The Flight to Varennes
As a devout Catholic, Louis was profoundly hostile to the Civil Constitution, while Marie-Antoinette opposed any compromise. On 20 June 1791 the royal family attempted to flee to the Austrian Netherlands, but were stopped at the frontier town of Varennes. There was now a deep suspicion of the king and a further division had opened within France.
On 27 August Leopold II of Austria and Frederick William II of Prussia issued the Declaration of Pillnitz, threatening retribution of the royal family were harmed.
On 30 September the Constituent Assembly met for the last time. It was replaced on 1 October by the Legislative Assembly.
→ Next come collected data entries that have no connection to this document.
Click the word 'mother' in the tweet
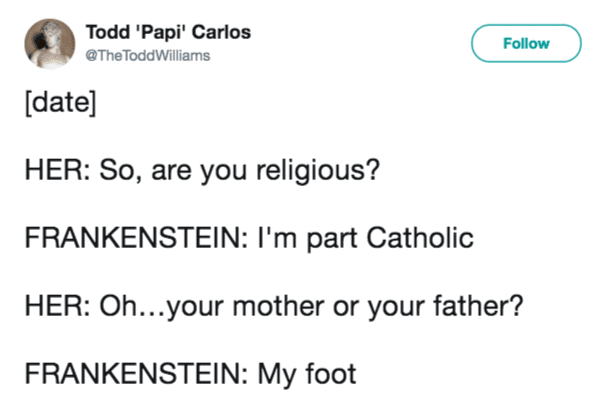The height and width of the screenshot is (395, 594). pos(278,306)
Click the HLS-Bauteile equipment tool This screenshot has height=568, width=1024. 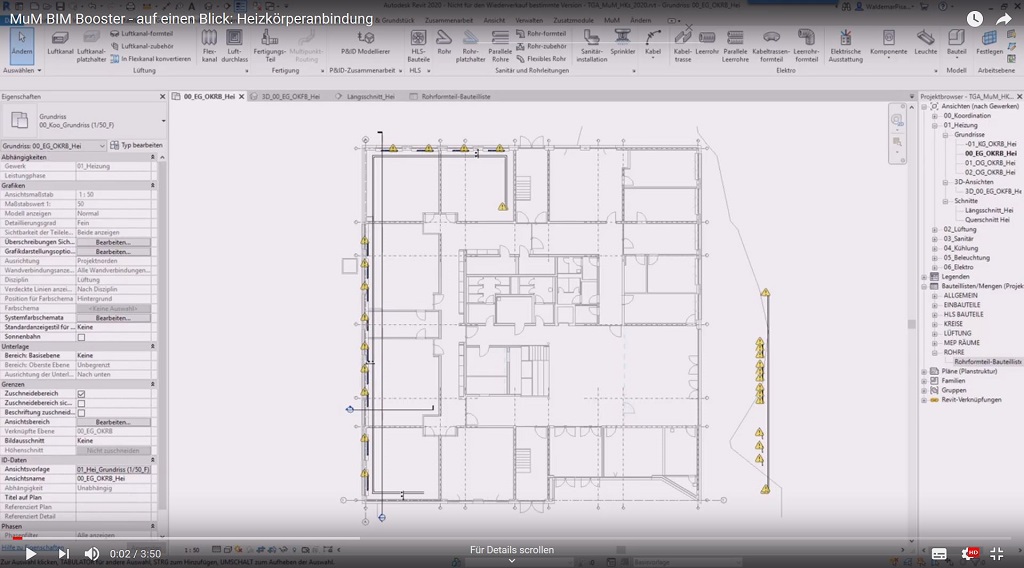click(x=419, y=42)
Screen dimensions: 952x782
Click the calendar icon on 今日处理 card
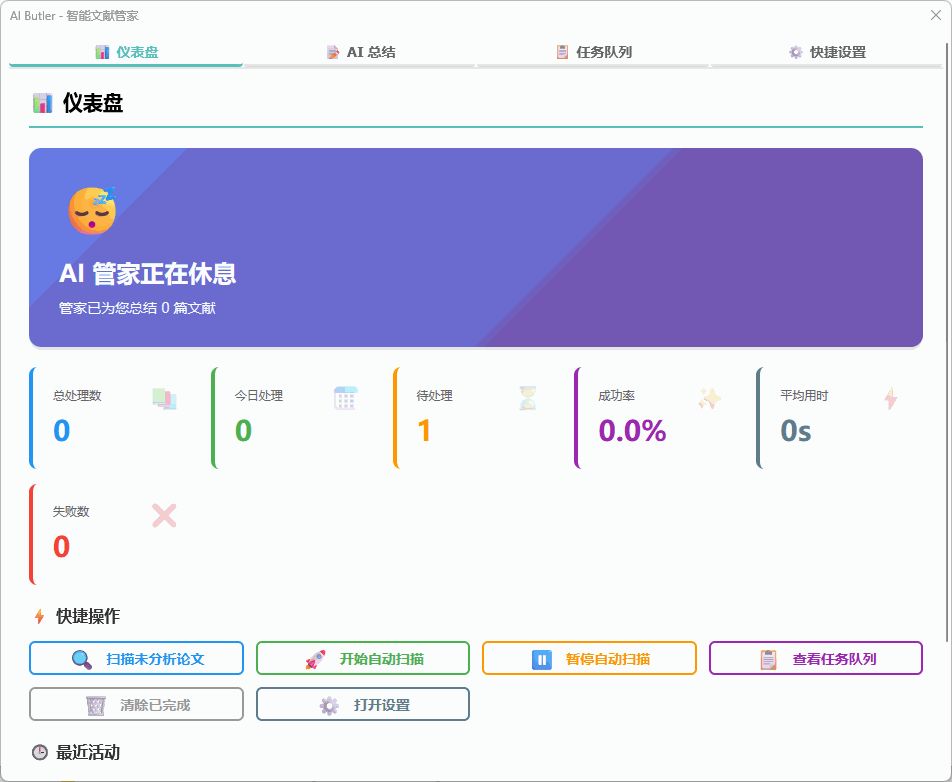(x=346, y=398)
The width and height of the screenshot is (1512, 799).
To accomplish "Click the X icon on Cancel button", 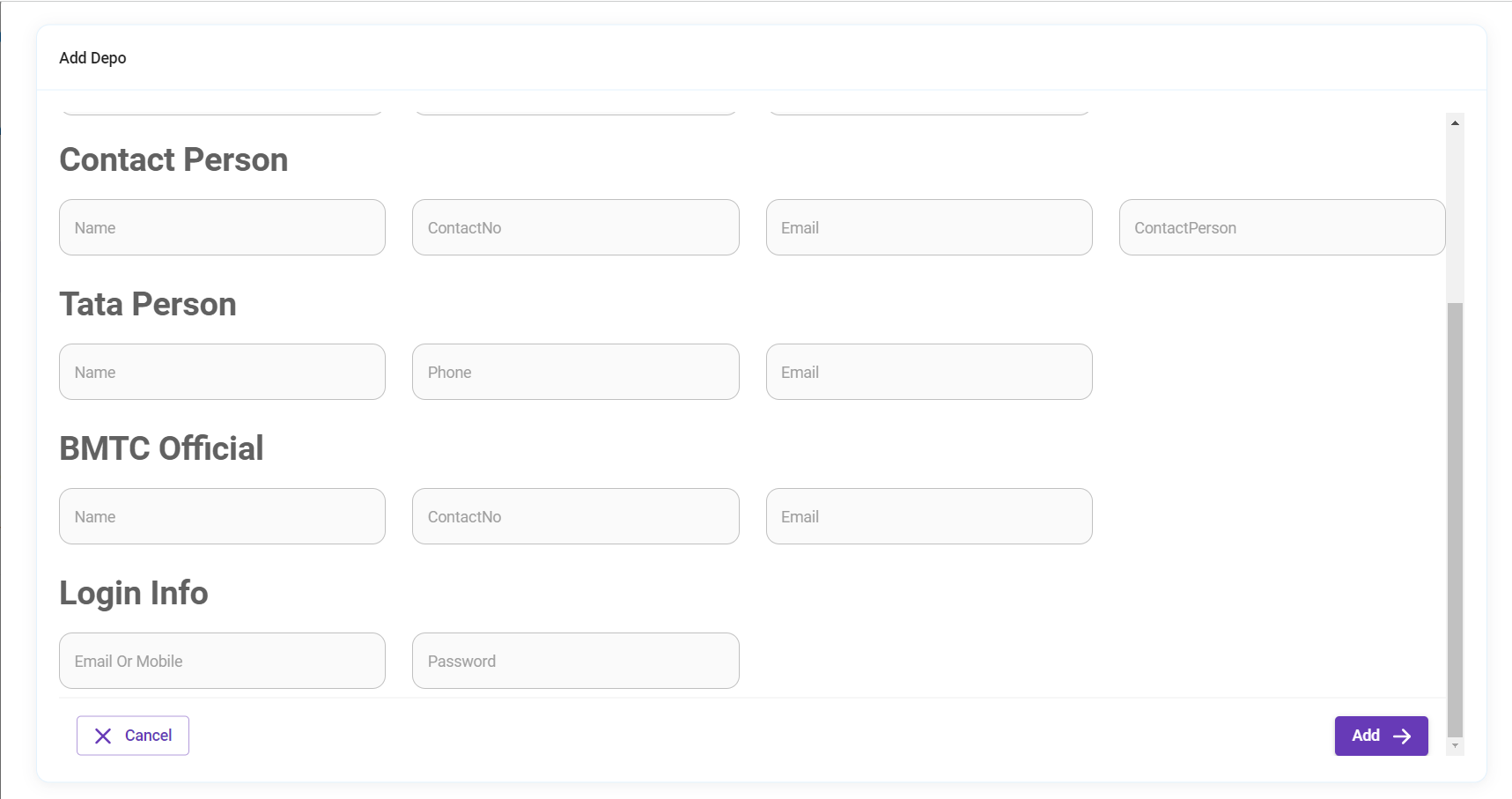I will pyautogui.click(x=103, y=736).
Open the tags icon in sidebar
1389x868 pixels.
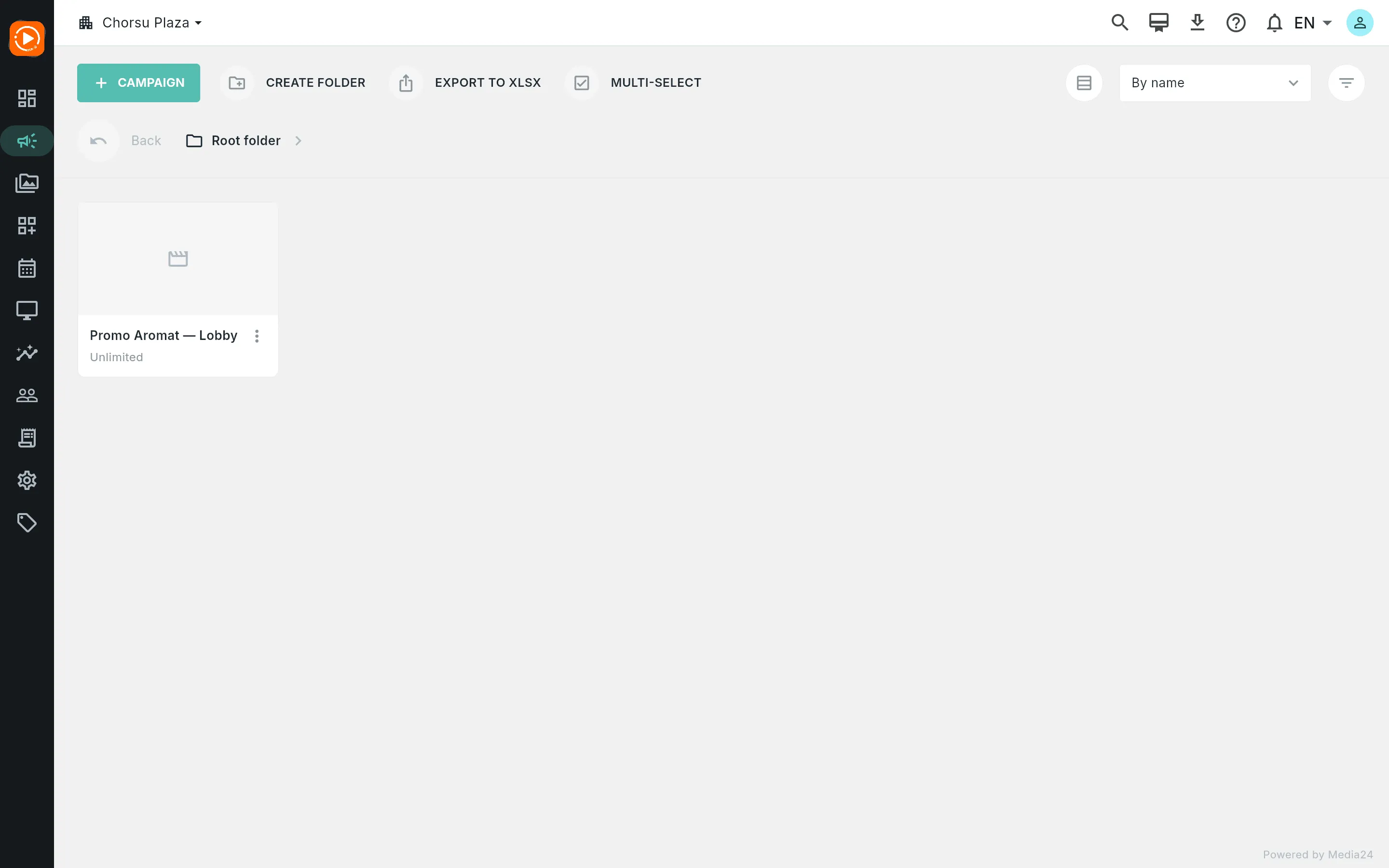tap(27, 523)
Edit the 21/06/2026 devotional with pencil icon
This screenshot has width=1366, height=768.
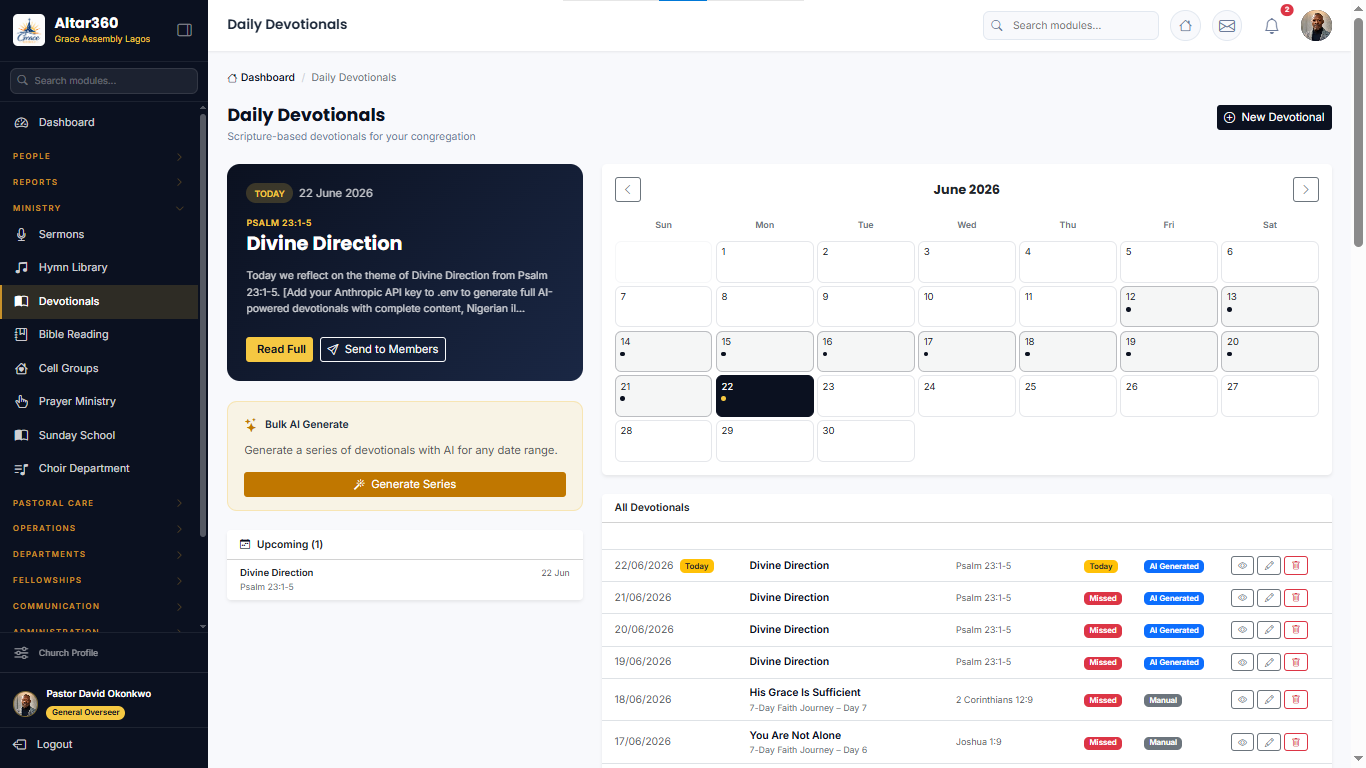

War and the Fall of the Monarchy
By 1792 extremist pressures were building up. Outside the Assembly radical clubs were proliferating and the sans-culottes attacked the monarchy and the middle classes. Within the Assembly the dominant group were the Girondins, who pressed for war against Austria and Prussia. In April France declared war on Austria and invaded the Austrian Netherlands (Belgium).
On 20 June the sans-culottes invaded the Tuileries and forced Louis to put on the red cap of liberty. On 10 August the crowds again invaded the Tuileries and the royal family fled for their lives to the protection of the Assembly. The Assembly voted to suspend the king from the exercise of his legislative functions and to establish a National Convention elected on manhood suffrage.
Between 2 and 6 September the news of the fall of Verdun led to the September Massacres, the murder of over 1,000 prisoners in Paris. On 20 September the French defeated the Austrians and Prussians at Valmy. On 21 September the Convention met.
The execution of Louis XVI
In January 1793 Louis was tried by the Convention under the name of ‘Citizen Capet’ for crimes against the nation. He was found guilty by a narrow margin and guillotined on 21 January. Royalists promptly declared his young son to be ‘Louis XVII’.
On 1 February France declared war on Britain.